→ Instructions to follow
Your answer must be an exact retyping of the line containing "Open the 查看 menu" and every line after it through the end of the records below, with no pictures and nothing else.

→ Data excerpts

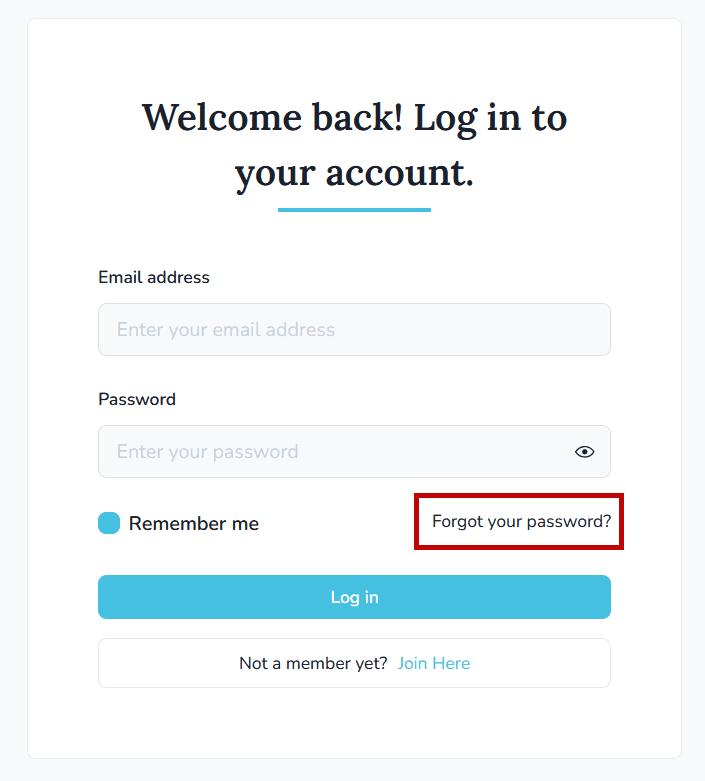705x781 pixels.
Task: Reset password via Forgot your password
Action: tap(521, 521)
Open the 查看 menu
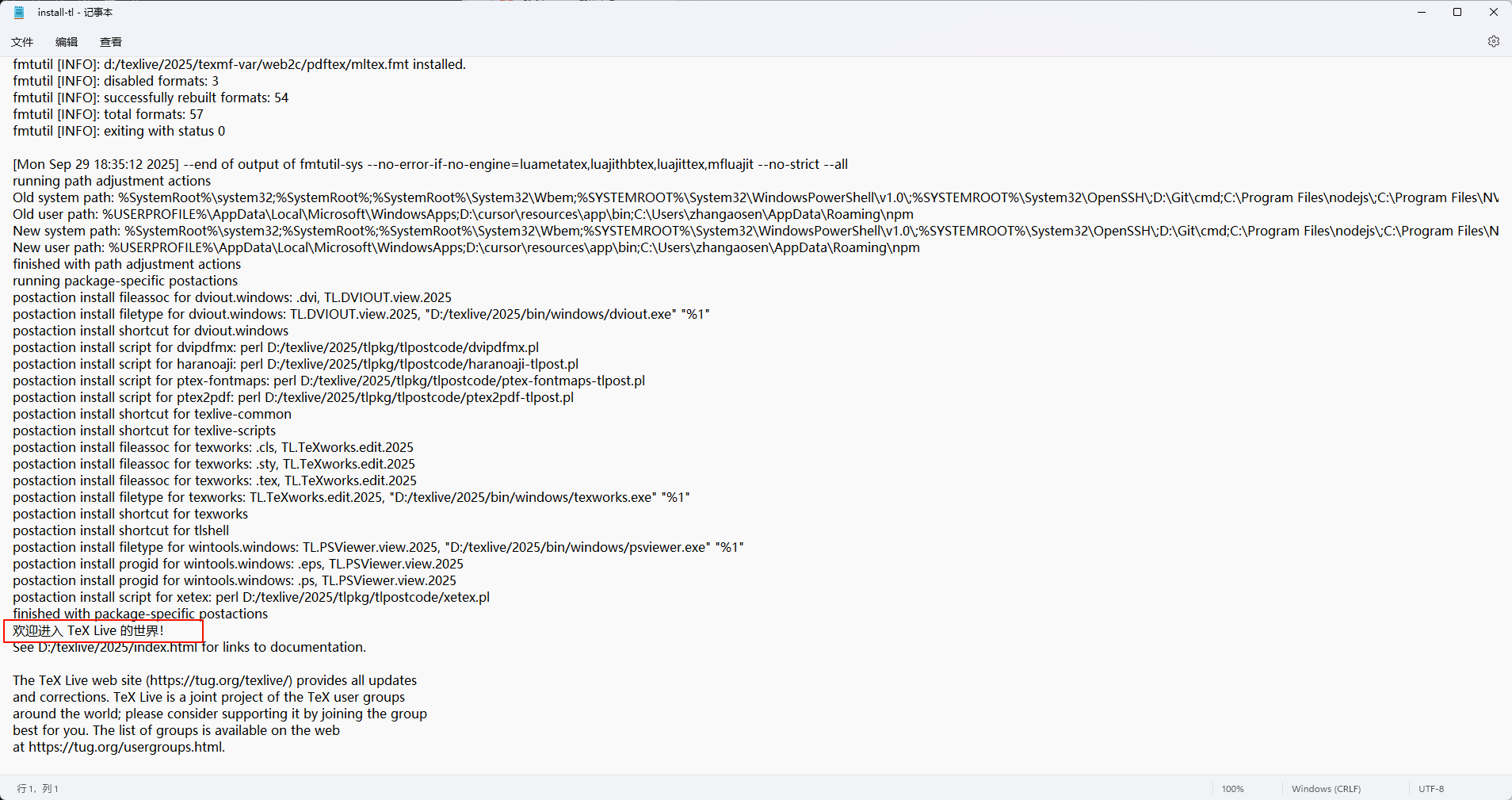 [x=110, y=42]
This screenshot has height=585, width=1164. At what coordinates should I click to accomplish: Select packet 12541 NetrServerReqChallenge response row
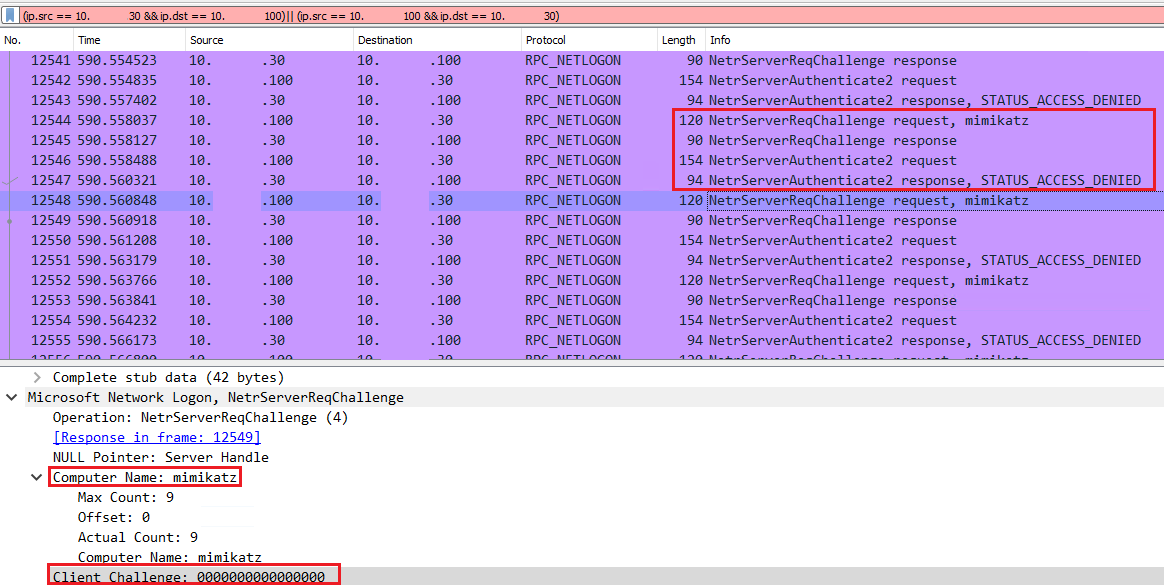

→ Output
Open the 查看 menu
 [x=110, y=42]
This screenshot has height=585, width=1164. At what coordinates should I click to accomplish: Select packet 12541 NetrServerReqChallenge response row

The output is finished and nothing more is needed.